„Sei mir nicht fern, denn die Not ist nahe …!“ (Ps 22,12)

Die Welt ist nun schon fast zwei Jahre fest im Griff des Coronavirus und die Infektionszahlen sind in Deutschland so hoch, wie nie zuvor. Da kann die Bitte in Psalm 22 nur allzugut nachvollzogen werden. Aber wo ist Gott? 

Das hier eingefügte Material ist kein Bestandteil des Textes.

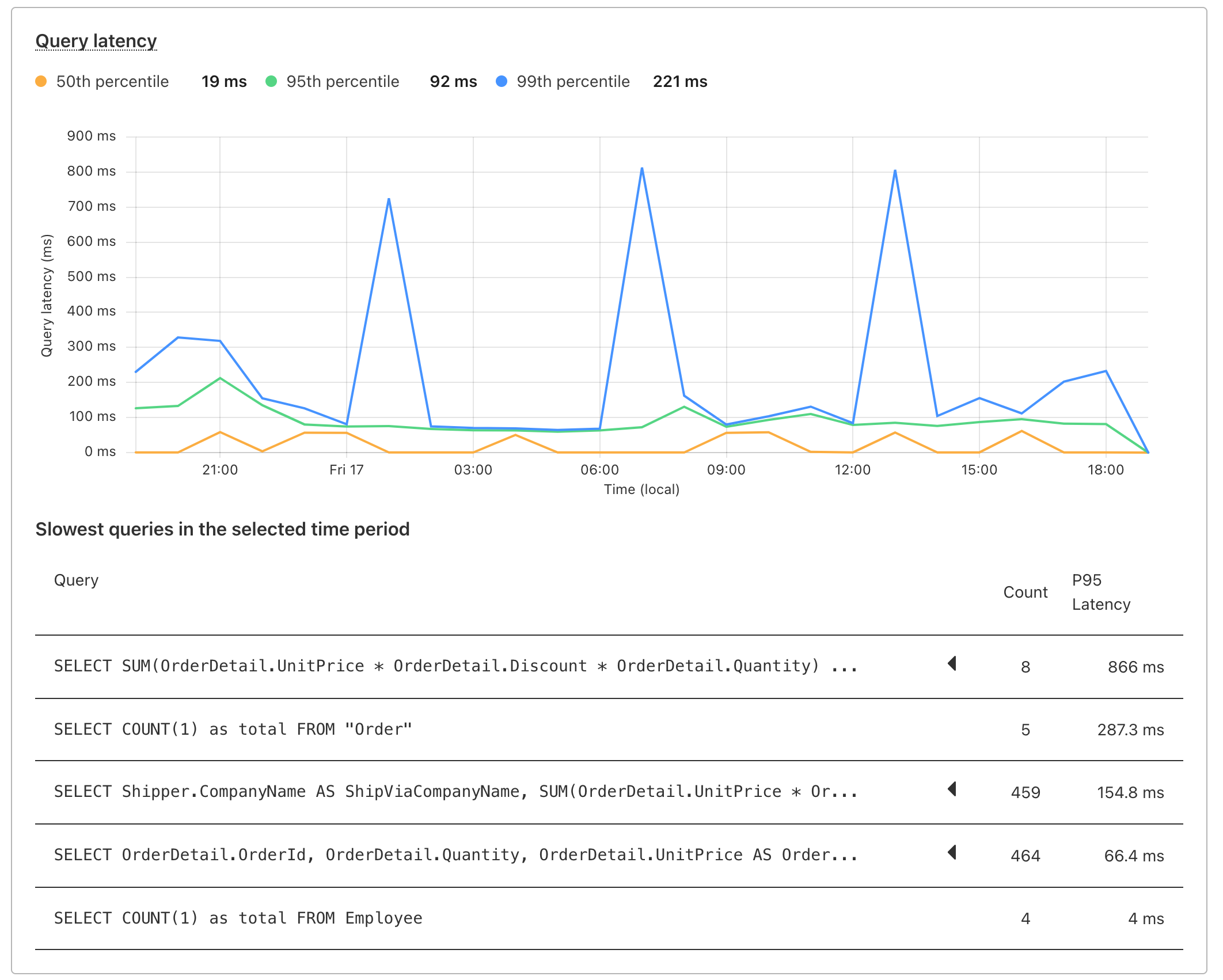Click the blue spike after Fri 17
1223x980 pixels.
point(389,200)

Biblisch wird die Nähe Gottes oft mit der heilenden Zuwendung zum Menschen verbunden (z.B. Gen 28,15). Die Abwesenheit und Distanz Gottes hingegen wird als schmerzhaft wahrgenommen und verspricht Unheil (z.B. Ri 6,13). Dabei ist den Menschen in biblischen Zeiten bewusst, dass Gott in seiner Präsenz immer unbegreifbar bleibt. Er ist zu herrlich, um vom Menschen gesehen zu werden (z.B. Ex 33,18). Die Geheimnishaftigkeit Gottes bleibt durch sein Erscheinen in Feuer und Wolken gewahrt (Ex 24,16-18).

Häufiger noch als durch sichtbare Nähe teilt sich Gott durch sein Wort mit. Gott spricht zu den Erzeltern, Prophet*innen sowie zum Volk Israel. Doch rufen Gottes Wort und sein Erscheinen nicht nur Freude hervor, sondern auch Niederwerfung und Verhüllung (z.B. Ex 3,6). Die Nähe Gottes kann sogar als quälend empfunden werden, wie Hiob seine Erfahrung in großem Leid schildert: „Lass ab von mir, damit ich ein wenig heiter blicken kann.“ (Ijob 10,20) 

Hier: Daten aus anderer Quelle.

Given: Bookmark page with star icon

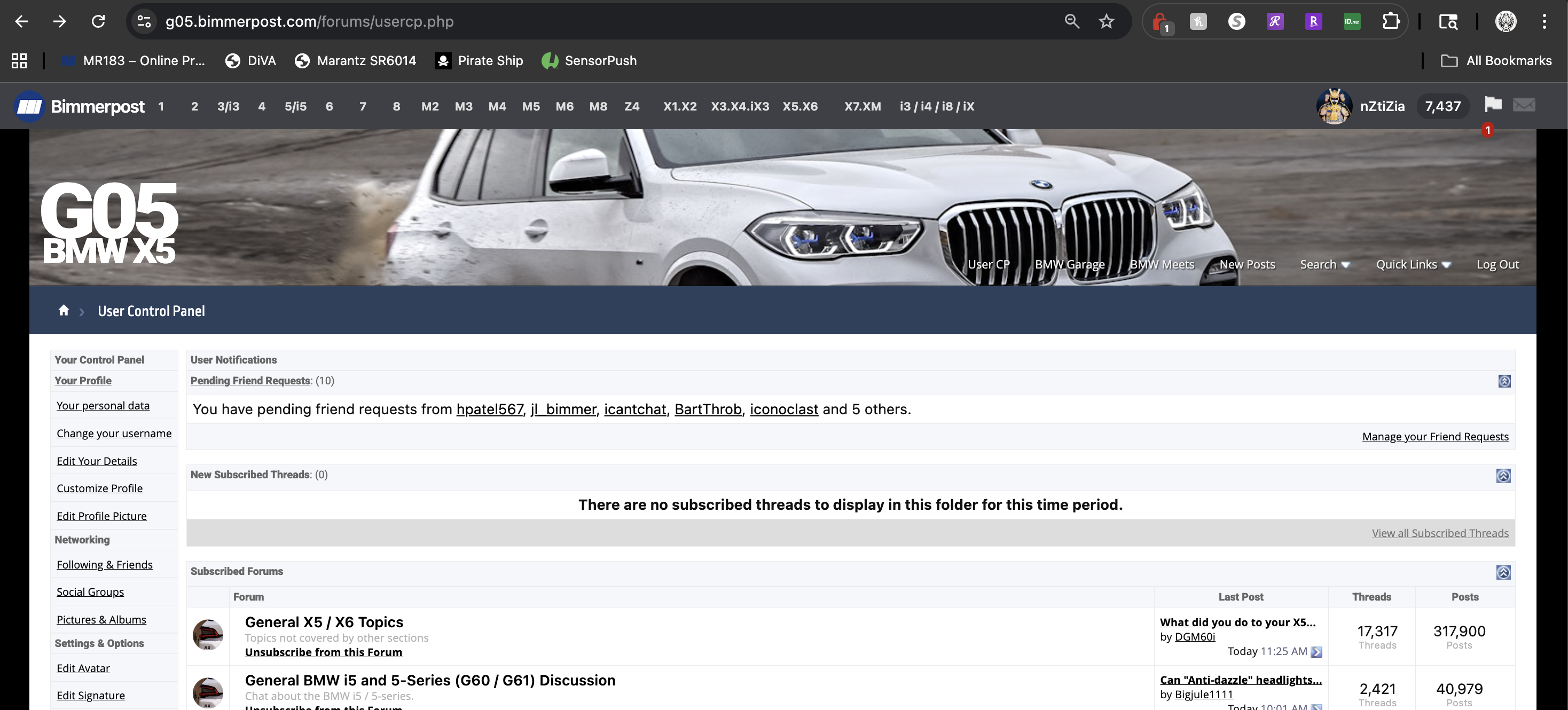Looking at the screenshot, I should pos(1106,21).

Christlich gesehen wird der Logos Gottes, seine Nähe, in seiner Menschwerdung in Jesus Christus erfahren. In ihm ist Gott in die Welt gekommen, um ihr Trost, Vergebung und Erlösung zu schenken. Doch auch die Jüngerinnen und Jünger müssen nach Jesu Tod durch den Engel erfahren: „Er ist nicht hier, […]“ (Mt 28,6). Schon das irdische Leben Jesu war voll von Abschieden (z.B. Joh 14-16). Auch wenn Jesus Christus auferstanden ist und sein bzw. Gottes Geist bei uns bleibt (1 Joh 4,13), so gehört doch die Erfahrung des „Er ist nicht hier“ zur Ostererfahrung hinzu.[1] In der Erzählung über die Emmausjünger zeigt sich eine Dialektik des Erscheinens Jesu im Verschwinden, des Geschenktwerdens in der Ungreifbarkeit.[2]

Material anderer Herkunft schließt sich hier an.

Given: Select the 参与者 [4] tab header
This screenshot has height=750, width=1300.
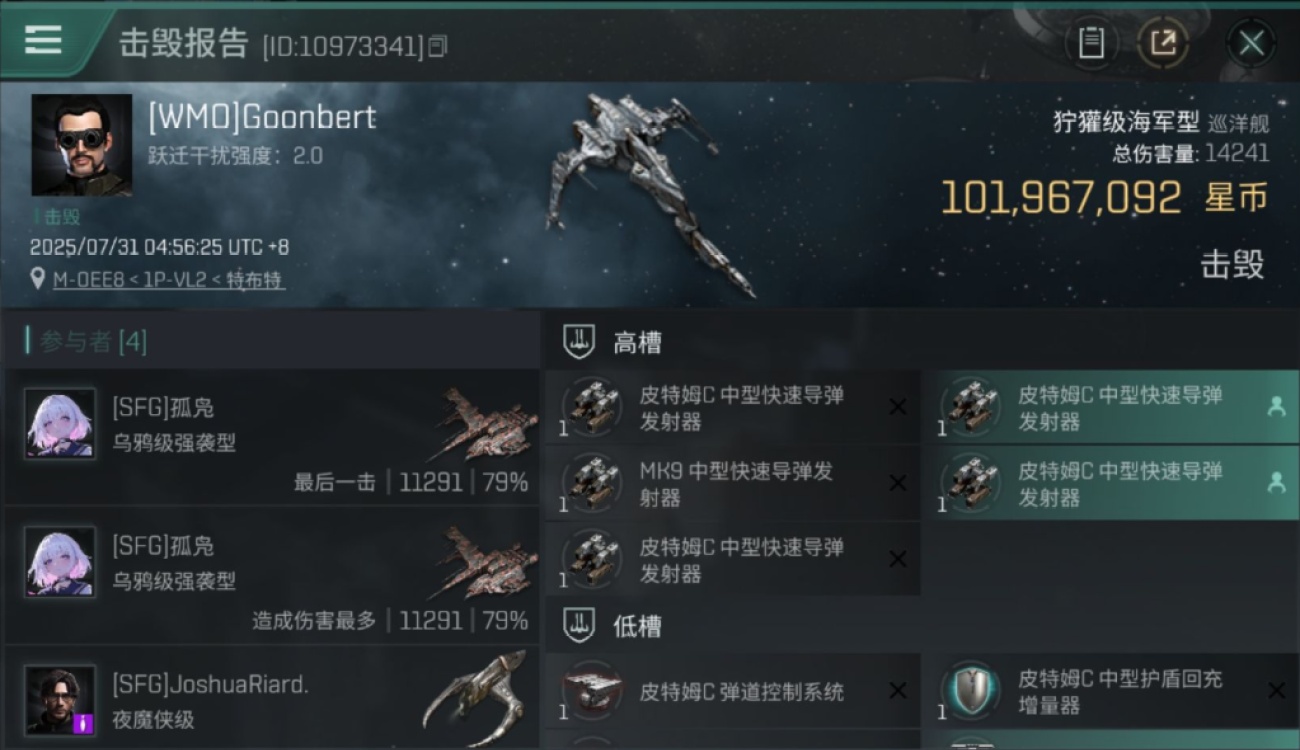Looking at the screenshot, I should click(x=93, y=342).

Aus dem Dialog mit Muslimen heraus fällt mir zur Nähe Gottes nicht nur die berühmte Zeile im Koran ein, dass Gott dem Menschen näher ist als seine Halsschlagader (Q 50:16). In Sure 93 findet sich die Zusage Gottes: „Dein Erhalter hat dich nicht verlassen…“. Dies kann als Antwort auf die Frage des Beters in Psalm 22 verstanden werden,[3] mit der der Psalm beginnt und den Jesus nach dem Markusevangelium am Kreuz gesprochen hat: „Mein Gott, mein Gott, warum hast du mich verlassen?“ 

Die Unbegreifbarkeit und Geheimnishaftigkeit gehören wohl in allen drei abrahamischen Religionen zur Größe und Herrlichkeit Gottes. Was wir dadurch gewinnen ist die Freiheit des Vertrauens, des Zweifels und der Liebe. Doch die Liebe und Nähe unserer Mitmenschen, in der wir christlich gesprochen durch Jesus Christus auch Gott begegnen können (Mt 25,35-40), fehlt in diesen Zeiten der Pandemie besonders. Hoffen wir, dass sich dies im Laufe des Jahres 2022 wieder ändert.


[1] Vgl. F. Meures, „Er ist nicht hier“. Osterglaube als Teilhabe an der Gottesferne. In: Herder Korrespondenz Spezial 1 (2014), 61-64, 62.

[2] Vgl. H. U. v. Balthasar, Die Abwesenheiten Jesu, in: Geist und Leben 44 (1971), 329–335, hier 335.

[3] Vgl. Zohar Handromi-Allouche, „My God? Your Lord!” A Qur´ānic Response to a Biblical Question, in: JIQSA 3 (2018): 79-110.

Dr. Cordula Heupts ist Wissenschaftliche Mitarbeiterin an der Katholisch-Theologischen Fakultät der Universität Bonn.